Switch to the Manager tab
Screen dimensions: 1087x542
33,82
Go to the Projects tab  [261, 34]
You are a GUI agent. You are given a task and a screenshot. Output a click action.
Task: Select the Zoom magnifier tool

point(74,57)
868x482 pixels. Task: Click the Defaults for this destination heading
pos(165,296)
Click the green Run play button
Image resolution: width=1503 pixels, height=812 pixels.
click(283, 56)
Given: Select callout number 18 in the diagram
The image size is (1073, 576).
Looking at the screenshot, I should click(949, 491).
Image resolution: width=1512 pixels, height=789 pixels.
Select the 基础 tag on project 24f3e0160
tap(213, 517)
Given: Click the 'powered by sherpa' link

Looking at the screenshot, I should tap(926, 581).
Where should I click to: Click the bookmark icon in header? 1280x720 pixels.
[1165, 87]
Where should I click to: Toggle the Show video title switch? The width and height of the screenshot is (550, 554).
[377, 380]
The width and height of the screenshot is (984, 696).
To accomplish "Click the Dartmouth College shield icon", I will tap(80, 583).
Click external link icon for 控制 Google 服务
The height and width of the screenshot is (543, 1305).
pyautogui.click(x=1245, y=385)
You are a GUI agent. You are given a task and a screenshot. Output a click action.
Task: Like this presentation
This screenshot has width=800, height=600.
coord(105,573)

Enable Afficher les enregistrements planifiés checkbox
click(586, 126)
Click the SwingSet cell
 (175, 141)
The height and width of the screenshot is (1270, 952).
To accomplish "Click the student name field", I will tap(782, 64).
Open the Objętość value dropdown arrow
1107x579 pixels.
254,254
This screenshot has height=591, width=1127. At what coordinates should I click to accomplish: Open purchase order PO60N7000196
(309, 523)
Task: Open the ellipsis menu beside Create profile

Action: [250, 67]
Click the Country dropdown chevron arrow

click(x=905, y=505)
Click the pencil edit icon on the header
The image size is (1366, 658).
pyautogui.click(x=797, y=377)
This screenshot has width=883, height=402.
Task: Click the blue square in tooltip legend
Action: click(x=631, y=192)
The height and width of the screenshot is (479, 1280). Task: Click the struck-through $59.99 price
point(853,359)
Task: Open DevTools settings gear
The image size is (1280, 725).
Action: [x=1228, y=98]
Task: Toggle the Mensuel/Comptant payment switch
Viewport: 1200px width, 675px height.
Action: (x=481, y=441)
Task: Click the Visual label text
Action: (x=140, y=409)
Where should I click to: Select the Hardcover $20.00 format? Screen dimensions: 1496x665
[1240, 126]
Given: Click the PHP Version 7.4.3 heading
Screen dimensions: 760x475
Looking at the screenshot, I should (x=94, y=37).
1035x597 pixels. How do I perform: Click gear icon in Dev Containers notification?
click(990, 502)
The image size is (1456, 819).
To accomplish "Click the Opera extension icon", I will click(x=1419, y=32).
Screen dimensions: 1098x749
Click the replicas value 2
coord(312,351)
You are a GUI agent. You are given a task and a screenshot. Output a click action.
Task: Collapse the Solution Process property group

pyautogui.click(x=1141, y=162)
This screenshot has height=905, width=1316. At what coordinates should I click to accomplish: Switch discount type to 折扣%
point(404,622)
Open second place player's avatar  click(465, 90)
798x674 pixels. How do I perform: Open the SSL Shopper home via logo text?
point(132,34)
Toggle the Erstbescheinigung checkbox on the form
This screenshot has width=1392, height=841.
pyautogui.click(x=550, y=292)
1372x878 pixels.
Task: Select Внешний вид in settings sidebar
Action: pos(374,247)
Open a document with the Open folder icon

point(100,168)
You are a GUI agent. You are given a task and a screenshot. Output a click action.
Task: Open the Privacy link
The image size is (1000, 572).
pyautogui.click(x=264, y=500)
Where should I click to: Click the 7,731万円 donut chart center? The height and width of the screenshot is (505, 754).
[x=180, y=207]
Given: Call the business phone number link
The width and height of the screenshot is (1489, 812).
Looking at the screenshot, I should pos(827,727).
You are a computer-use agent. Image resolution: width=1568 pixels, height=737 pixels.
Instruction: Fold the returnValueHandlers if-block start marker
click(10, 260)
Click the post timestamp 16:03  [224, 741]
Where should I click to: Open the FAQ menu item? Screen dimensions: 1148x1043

* * * * *

*AUFGABENSTELLUNG*
Filtere die Einträge oben und gib jede Zeile wieder, in der die Zeichenfolge „coordinates“ vorkommt. Groß- und Kleinschreibung muss dabei übereinstimmen.

*LÖSUNG*
This screenshot has height=591, width=1127. At what coordinates should I click to accomplish: Open purchase order PO60N7000196
This screenshot has height=905, width=1316. At what coordinates should I click to accomplish: Switch discount type to 折扣%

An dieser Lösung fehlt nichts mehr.